begin

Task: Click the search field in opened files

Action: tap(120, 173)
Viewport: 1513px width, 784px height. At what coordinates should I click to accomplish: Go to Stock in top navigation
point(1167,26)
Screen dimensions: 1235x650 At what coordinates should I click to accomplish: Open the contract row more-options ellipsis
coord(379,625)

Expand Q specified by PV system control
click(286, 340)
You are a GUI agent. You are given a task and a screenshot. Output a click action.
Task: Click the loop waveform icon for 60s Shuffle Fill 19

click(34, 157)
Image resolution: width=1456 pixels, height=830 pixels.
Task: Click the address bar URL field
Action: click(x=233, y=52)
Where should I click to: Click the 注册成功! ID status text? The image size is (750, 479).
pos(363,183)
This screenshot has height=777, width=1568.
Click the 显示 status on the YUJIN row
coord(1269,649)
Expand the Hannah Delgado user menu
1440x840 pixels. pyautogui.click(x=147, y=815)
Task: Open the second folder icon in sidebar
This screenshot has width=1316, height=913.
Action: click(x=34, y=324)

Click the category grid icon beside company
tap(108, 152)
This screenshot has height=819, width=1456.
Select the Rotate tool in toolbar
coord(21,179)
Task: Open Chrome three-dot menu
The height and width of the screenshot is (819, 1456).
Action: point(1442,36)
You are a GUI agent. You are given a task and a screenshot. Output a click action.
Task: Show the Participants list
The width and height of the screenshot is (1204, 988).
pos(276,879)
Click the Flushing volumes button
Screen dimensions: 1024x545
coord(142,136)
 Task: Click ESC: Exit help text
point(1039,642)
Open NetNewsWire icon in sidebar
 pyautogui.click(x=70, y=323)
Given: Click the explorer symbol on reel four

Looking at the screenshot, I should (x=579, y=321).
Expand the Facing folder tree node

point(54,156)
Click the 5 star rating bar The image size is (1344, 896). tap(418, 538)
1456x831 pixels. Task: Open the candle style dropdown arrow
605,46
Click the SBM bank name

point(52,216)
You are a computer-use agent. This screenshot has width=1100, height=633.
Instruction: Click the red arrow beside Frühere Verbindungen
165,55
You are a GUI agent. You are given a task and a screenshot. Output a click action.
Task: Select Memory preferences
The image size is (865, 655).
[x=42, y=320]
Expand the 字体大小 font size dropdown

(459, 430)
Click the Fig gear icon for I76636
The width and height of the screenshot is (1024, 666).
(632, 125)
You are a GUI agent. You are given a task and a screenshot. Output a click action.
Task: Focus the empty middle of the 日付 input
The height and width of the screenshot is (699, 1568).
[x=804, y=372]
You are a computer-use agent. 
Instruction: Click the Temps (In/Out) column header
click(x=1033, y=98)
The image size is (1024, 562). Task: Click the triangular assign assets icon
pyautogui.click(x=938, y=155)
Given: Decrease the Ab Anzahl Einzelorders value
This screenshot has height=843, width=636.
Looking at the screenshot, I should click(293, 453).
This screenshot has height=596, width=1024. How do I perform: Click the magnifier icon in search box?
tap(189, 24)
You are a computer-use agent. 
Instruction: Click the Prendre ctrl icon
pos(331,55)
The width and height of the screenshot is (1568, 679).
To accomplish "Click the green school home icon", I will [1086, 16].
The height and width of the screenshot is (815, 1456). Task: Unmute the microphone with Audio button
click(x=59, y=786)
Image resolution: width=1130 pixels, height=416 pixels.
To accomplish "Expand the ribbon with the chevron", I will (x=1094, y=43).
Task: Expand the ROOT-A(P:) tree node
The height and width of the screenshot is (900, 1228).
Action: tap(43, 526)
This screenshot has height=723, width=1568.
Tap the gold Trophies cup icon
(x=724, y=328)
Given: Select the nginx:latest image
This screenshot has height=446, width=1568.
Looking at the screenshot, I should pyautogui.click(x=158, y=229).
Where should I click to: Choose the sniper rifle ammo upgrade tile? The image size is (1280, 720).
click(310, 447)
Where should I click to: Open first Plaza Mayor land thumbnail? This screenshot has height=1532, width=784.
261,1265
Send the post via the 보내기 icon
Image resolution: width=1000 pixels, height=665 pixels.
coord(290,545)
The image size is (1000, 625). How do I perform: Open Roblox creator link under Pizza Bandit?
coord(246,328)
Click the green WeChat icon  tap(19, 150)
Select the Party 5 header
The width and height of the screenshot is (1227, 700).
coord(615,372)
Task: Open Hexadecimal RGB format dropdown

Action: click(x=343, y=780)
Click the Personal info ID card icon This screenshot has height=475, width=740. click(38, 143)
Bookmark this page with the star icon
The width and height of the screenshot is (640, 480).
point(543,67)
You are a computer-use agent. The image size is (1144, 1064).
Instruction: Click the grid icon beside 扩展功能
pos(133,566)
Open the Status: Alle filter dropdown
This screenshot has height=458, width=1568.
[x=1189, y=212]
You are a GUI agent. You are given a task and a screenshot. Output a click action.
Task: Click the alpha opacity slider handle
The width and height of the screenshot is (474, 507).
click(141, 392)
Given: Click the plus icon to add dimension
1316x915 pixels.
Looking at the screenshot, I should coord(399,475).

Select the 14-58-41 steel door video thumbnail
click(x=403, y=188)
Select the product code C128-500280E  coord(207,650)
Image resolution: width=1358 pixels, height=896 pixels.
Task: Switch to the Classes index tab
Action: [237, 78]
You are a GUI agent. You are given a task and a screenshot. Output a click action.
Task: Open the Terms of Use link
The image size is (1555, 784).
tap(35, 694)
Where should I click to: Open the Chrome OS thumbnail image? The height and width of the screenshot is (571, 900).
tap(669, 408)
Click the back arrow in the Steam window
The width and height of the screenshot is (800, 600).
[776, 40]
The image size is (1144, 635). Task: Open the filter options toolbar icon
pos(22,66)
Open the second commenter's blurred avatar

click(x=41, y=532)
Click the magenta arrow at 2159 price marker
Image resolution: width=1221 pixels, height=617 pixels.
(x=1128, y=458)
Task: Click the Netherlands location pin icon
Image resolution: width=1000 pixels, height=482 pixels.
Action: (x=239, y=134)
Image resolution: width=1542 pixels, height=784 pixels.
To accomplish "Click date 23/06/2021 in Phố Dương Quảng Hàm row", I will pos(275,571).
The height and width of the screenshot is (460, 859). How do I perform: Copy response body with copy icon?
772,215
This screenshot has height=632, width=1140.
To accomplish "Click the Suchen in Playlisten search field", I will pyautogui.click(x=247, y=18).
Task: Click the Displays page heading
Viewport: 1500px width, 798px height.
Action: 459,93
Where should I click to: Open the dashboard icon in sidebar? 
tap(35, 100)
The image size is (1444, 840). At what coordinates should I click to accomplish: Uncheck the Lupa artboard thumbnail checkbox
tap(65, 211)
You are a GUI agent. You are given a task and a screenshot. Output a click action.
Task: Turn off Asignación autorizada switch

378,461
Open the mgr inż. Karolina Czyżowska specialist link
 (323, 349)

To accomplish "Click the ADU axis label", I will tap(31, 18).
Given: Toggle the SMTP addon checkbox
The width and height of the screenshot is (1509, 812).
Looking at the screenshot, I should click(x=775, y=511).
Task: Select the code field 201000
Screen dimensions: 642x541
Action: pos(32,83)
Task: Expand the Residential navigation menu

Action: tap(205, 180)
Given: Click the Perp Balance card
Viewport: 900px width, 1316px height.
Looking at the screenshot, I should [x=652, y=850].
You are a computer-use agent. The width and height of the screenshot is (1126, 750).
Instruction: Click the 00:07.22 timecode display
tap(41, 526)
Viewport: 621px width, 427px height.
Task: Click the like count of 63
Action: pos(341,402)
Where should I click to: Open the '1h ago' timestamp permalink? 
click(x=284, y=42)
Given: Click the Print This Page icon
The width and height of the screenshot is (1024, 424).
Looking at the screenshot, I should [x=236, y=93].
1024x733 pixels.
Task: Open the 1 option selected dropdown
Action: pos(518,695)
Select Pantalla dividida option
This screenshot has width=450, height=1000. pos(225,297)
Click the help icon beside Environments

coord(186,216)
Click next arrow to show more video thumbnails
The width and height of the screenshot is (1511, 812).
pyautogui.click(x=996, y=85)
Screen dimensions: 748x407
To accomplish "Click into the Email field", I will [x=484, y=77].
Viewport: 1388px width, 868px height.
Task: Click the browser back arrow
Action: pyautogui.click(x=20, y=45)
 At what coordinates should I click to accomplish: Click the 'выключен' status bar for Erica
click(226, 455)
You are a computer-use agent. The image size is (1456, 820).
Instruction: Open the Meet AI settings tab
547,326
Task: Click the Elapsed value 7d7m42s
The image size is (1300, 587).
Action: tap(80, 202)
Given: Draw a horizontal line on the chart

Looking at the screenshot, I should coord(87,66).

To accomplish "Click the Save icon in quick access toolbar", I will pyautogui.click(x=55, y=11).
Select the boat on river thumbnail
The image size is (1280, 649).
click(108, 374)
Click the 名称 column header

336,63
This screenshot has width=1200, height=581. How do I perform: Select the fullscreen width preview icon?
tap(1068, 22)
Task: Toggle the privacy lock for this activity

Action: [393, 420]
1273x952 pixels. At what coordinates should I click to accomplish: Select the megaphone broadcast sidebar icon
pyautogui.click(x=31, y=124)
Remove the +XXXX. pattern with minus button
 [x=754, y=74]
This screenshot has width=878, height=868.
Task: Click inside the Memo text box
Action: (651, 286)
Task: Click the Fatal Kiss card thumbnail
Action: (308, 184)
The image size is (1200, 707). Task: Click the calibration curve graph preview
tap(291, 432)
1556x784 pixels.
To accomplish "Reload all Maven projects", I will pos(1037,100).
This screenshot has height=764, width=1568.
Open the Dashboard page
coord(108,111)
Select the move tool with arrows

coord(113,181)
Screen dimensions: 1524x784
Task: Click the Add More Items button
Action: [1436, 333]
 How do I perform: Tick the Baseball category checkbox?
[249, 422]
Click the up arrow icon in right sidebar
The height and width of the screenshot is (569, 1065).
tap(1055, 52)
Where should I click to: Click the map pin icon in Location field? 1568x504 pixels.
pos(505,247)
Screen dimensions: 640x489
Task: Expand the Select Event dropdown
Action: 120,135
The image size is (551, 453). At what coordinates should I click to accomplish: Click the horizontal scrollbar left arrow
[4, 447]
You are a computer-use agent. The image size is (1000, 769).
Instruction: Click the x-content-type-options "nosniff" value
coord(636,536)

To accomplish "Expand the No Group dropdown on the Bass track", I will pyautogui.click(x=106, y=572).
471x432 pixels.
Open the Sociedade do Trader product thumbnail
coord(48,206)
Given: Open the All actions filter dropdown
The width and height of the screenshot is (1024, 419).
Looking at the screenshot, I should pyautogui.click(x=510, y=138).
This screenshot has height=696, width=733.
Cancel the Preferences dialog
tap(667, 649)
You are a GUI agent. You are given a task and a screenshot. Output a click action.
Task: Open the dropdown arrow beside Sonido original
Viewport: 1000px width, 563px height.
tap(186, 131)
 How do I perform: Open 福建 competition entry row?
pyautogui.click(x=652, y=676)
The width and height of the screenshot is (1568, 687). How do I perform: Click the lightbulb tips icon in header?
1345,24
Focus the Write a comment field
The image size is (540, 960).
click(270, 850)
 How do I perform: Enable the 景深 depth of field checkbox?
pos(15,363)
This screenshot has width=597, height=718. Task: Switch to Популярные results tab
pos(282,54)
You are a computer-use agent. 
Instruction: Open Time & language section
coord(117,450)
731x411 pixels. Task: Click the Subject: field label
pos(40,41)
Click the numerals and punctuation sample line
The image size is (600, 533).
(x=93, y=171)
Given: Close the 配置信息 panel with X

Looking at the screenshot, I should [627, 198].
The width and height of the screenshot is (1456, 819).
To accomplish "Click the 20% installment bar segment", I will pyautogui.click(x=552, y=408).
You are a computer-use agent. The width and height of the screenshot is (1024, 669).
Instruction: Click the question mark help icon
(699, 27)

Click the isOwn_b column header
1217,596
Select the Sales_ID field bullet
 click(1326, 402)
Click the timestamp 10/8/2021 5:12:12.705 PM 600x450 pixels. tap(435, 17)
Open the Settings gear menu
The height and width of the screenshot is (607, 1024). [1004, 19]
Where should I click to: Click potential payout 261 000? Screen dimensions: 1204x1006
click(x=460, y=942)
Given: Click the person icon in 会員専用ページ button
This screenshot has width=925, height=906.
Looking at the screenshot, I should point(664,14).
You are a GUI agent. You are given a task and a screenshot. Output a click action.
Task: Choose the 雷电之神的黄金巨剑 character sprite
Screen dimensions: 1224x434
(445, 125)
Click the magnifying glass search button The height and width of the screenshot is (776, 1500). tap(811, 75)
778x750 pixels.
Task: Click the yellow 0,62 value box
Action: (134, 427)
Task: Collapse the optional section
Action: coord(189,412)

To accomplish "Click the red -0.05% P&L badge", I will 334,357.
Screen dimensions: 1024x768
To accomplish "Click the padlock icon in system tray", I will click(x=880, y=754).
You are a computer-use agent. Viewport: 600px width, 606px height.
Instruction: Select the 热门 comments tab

end

GOAL OF THE EXERCISE: Repeat the data from the line containing "Where should I click to: Click the map" through the line containing "will pyautogui.click(x=106, y=572).", character for character.

WRITTEN SOLUTION:
Where should I click to: Click the map pin icon in Location field? 1568x504 pixels.
pos(505,247)
Screen dimensions: 640x489
Task: Expand the Select Event dropdown
Action: 120,135
The image size is (551, 453). At what coordinates should I click to accomplish: Click the horizontal scrollbar left arrow
[4, 447]
You are a computer-use agent. The image size is (1000, 769).
Instruction: Click the x-content-type-options "nosniff" value
coord(636,536)

To accomplish "Expand the No Group dropdown on the Bass track", I will pyautogui.click(x=106, y=572).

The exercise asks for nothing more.